[Pixel coordinate grounding data]
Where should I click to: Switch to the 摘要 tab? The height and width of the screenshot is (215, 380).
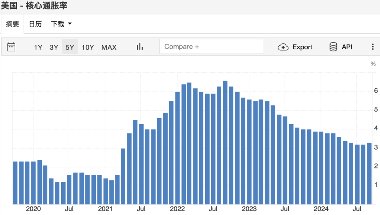click(x=12, y=24)
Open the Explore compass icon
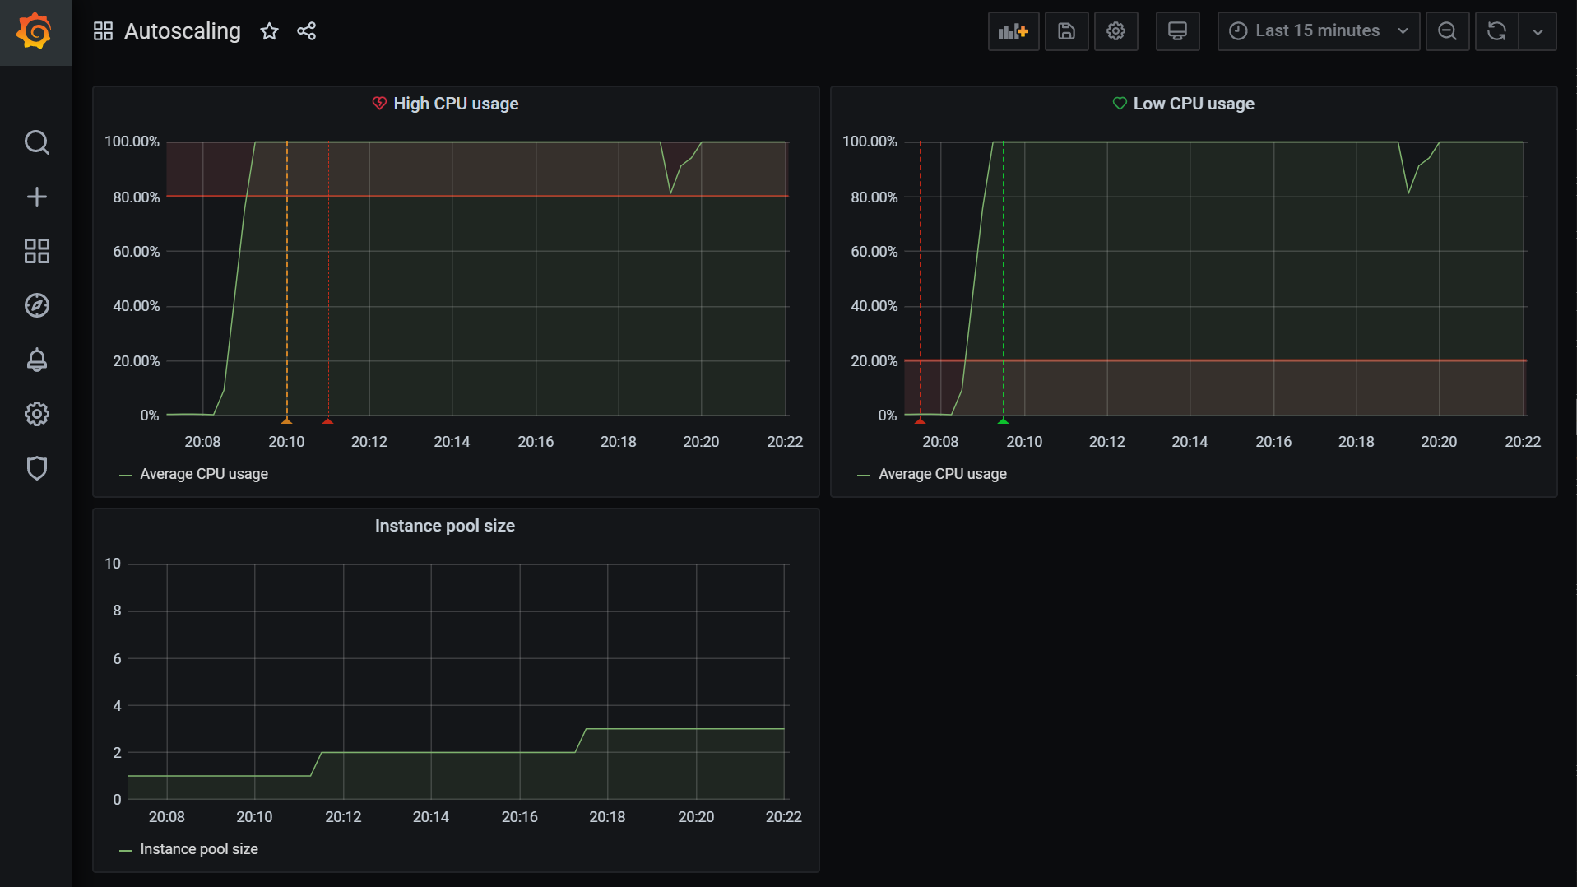The height and width of the screenshot is (887, 1577). pyautogui.click(x=36, y=305)
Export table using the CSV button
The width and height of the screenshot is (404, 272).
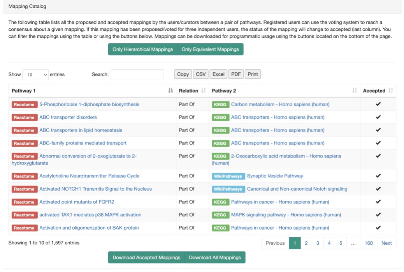(x=201, y=74)
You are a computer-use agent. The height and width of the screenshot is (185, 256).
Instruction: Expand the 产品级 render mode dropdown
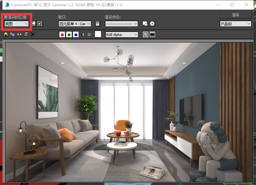(235, 24)
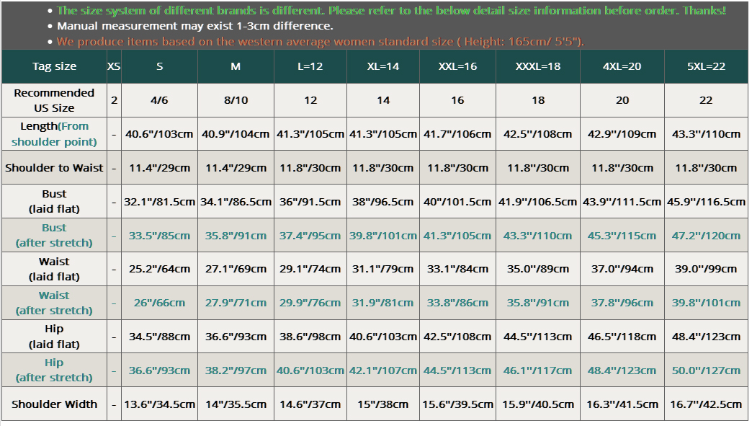The image size is (752, 426).
Task: Click the green size system notice text
Action: [x=391, y=11]
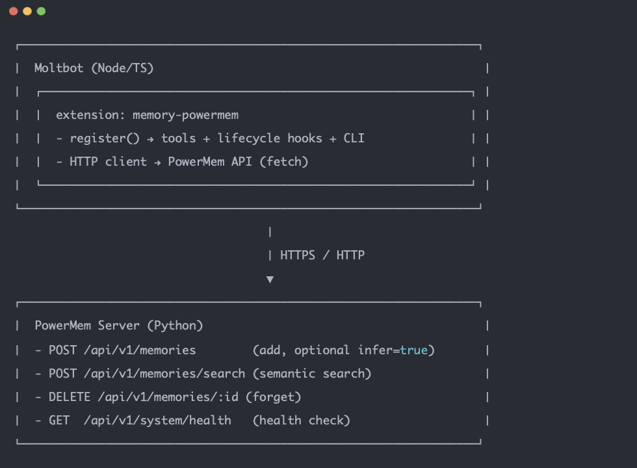Click the extension: memory-powermem line

tap(147, 115)
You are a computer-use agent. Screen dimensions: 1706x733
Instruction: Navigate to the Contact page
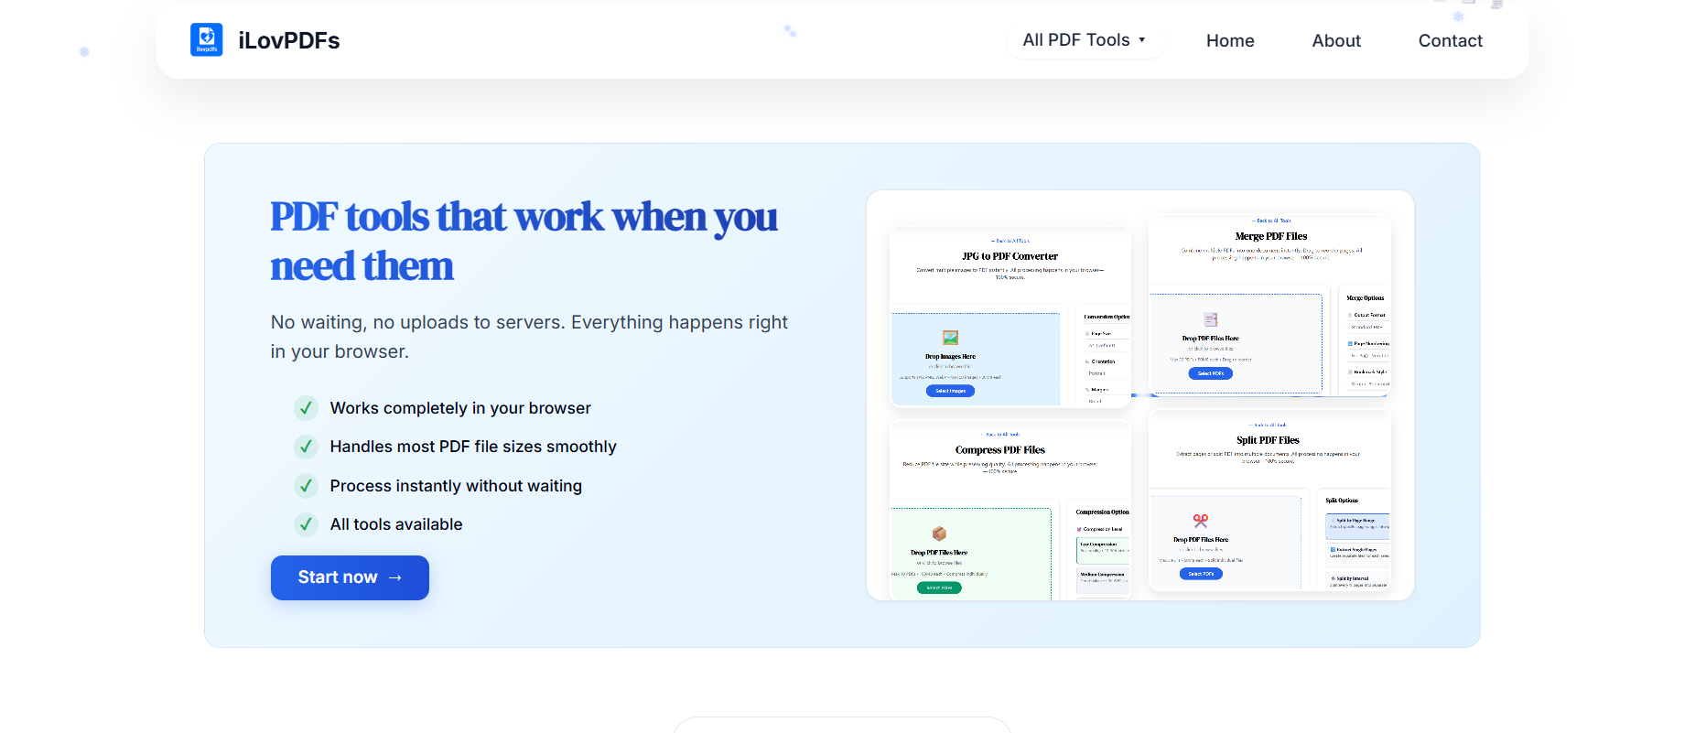click(1450, 41)
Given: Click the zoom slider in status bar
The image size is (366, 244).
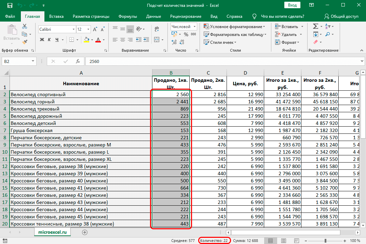Looking at the screenshot, I should (325, 241).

### GOAL OF THE EXERCISE
Omitting all pictures, retype exactly the lines from the line containing "Export table using the CSV button" down to the last line above, both ends included.

### OUTPUT BELOW
Export table using the CSV button
The width and height of the screenshot is (404, 272).
(x=201, y=74)
You are a computer-use agent. The height and width of the screenshot is (185, 256).
Instruction: Expand the 产品级 render mode dropdown
(235, 24)
The image size is (752, 426).
Task: Click the green size system notice text
Action: [x=391, y=11]
Click the extension: memory-powermem line

tap(147, 115)
You are a computer-use agent. Screen dimensions: 1706x733
Instruction: Navigate to the Contact page
click(1450, 41)
Given: Click the zoom slider in status bar
The image size is (366, 244).
Looking at the screenshot, I should (325, 241).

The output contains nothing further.